Death of Ealam Tigers : A Post-mortem

Tuesday, June 9, 2009

Lankan forces might have killed the Tigers but not their ideology. One cannot deny the fact that, conflict of this magnitude cannot happen without the genuine demands/concerns on both sides. On one hand Sri Lankan Tamils and other minorities had a genuine reason for their struggle, i.e. demand for equality, dignity and decent standards of living. On the other hand democratically elected government at Colombo cannot be a mute spectator for intolerable violence practiced and propagated by LTTE; simply because security of citizen is the first responsibility of government. Lankan crisis is yet another example of class conflict based on language and ethnicity. Unless equality among Lankans is promoted with vigor, there is no reason to believe that another breed of Tigers cannot be born. 

1. Roots of Hatred
Sri Lanka secured independence (1948) from British through peaceful negotiations. No one then would have imagined that a mere disagreement in choosing official language could one day lead to huge humanitarian crisis in the island nation. From 1936 to 1944, Lankan leaders favored English for the official language. However, president J.R. Jayawardene (in 1944) favored Sinhala for official language.
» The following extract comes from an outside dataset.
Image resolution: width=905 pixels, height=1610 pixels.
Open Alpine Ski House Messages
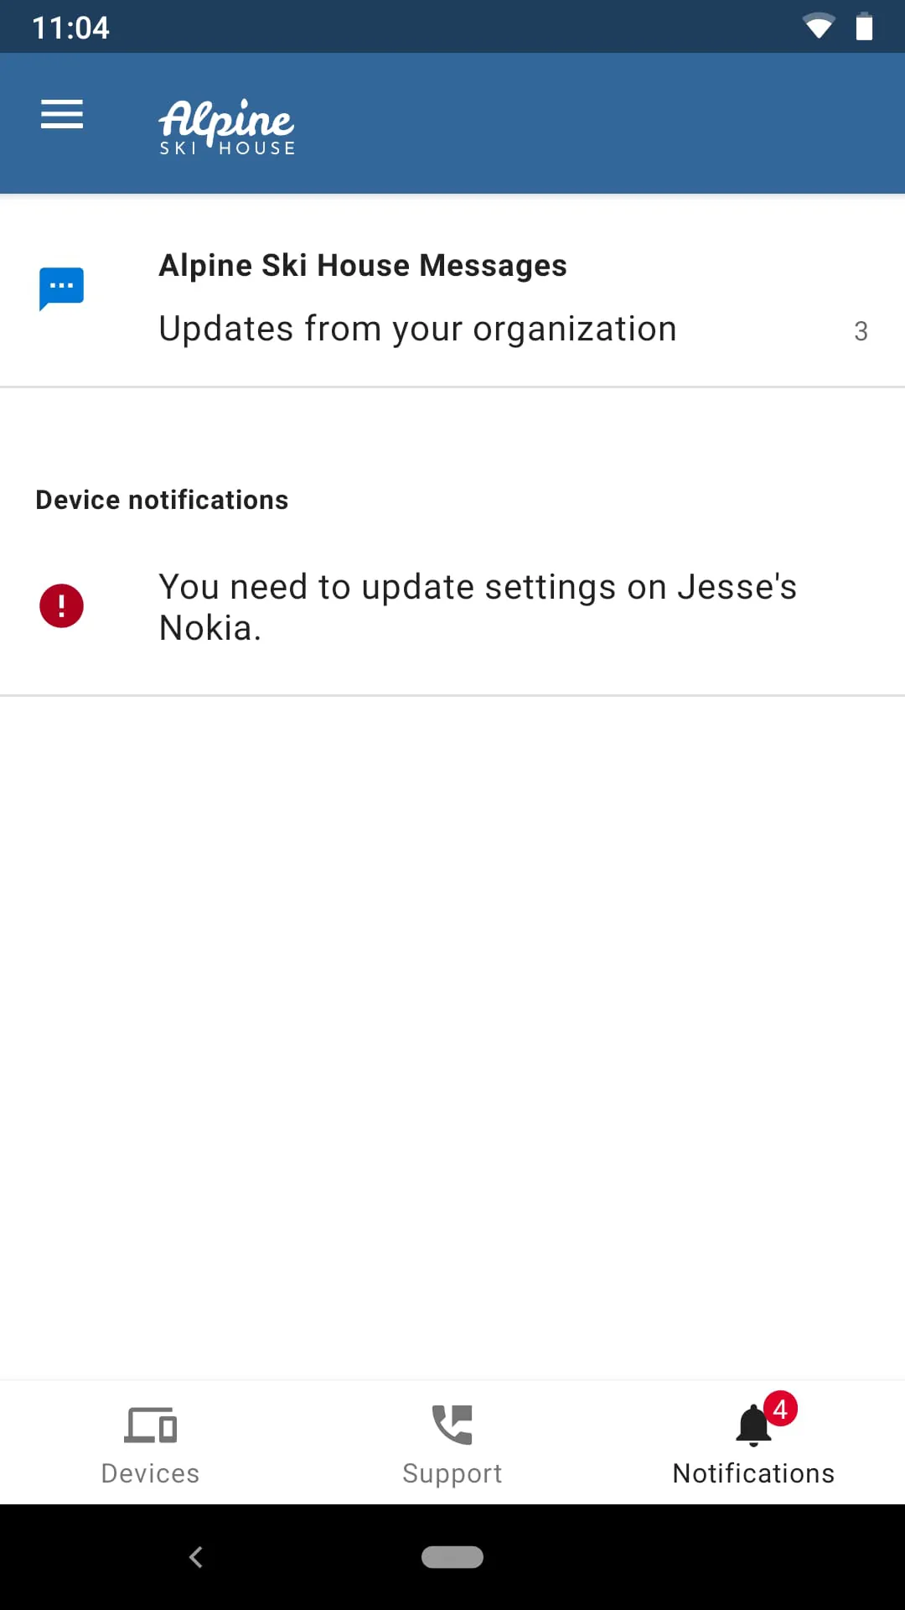(x=362, y=265)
Prime minister Bandaranaike's proactive move towards making Sinhala as official language led to the passage of "Sinhala Only Act, 1956", which ultimately sown the seeds of ethnic riots. The civil war is a direct result of the escalation of the confrontational politics that followed.

Since then, Sri Lankan minority communities feel that, they had been discriminated by successive majority Sinhalese governments in Colombo. Many youngsters, with the support of diaspora around the world, formed a group to fight against alleged discrimination against Tamils and other minorities. This was the time when "Sun God" - Velupillai Prabhakaran's Tamil New Tigers (1972) was born, which ultimately led to the formation of Liberation Tigers of Tamil Eelam in 1976. Since then, [take a look at chronology of events],  several leaders including president Ranasinghe Premadasa, Indian prime minister Rajiv Gandhi and over 80,000 civilians and millitary personnel were killed in the civil war. Peace was contemplated through negotiations but was never achieved. 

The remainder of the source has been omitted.